RECORDS SHOWN Block Start

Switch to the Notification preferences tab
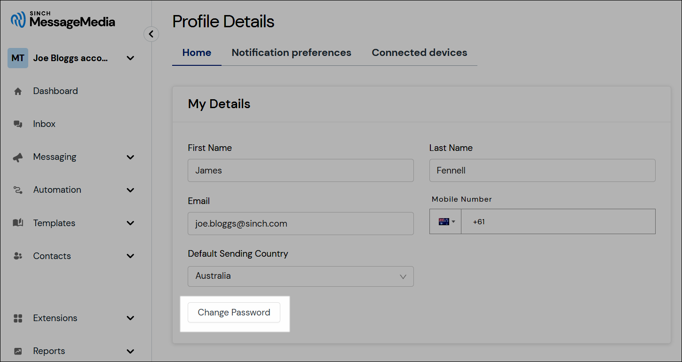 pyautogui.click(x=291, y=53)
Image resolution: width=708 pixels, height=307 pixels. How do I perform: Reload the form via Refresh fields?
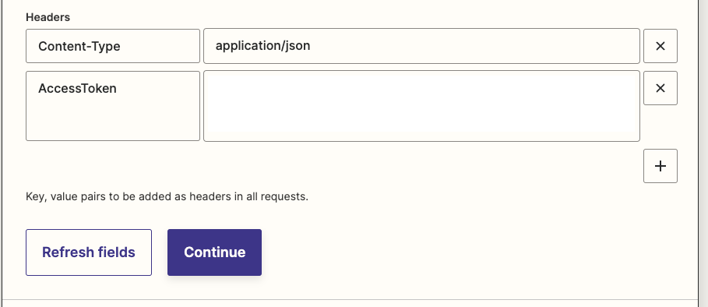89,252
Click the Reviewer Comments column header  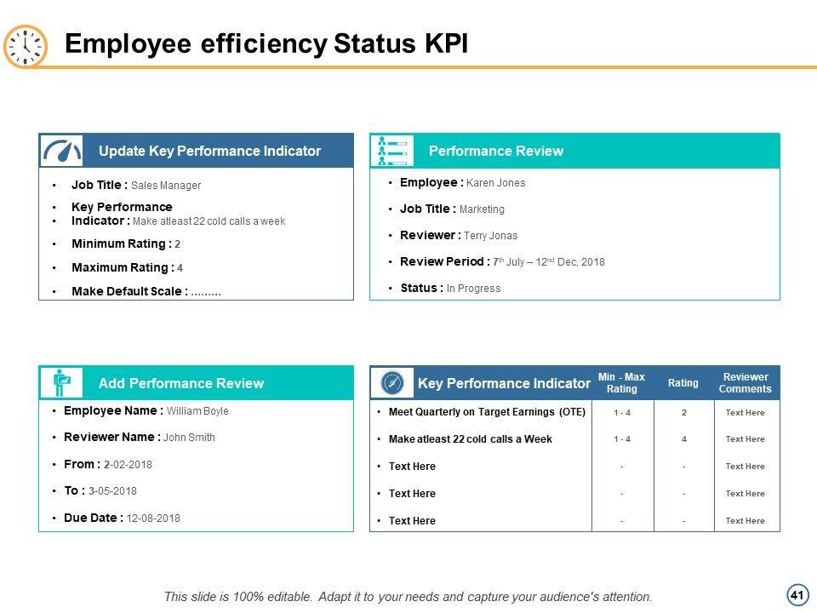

RECORDS SHOWN Block End

■ ACTIVITY:
Drop the images; restate the listing exactly.

■ TASK ANSWER:
Switch to the Notification preferences tab
 pyautogui.click(x=291, y=53)
Image resolution: width=708 pixels, height=307 pixels. How do I perform: Reload the form via Refresh fields?
89,252
Click the Reviewer Comments column header  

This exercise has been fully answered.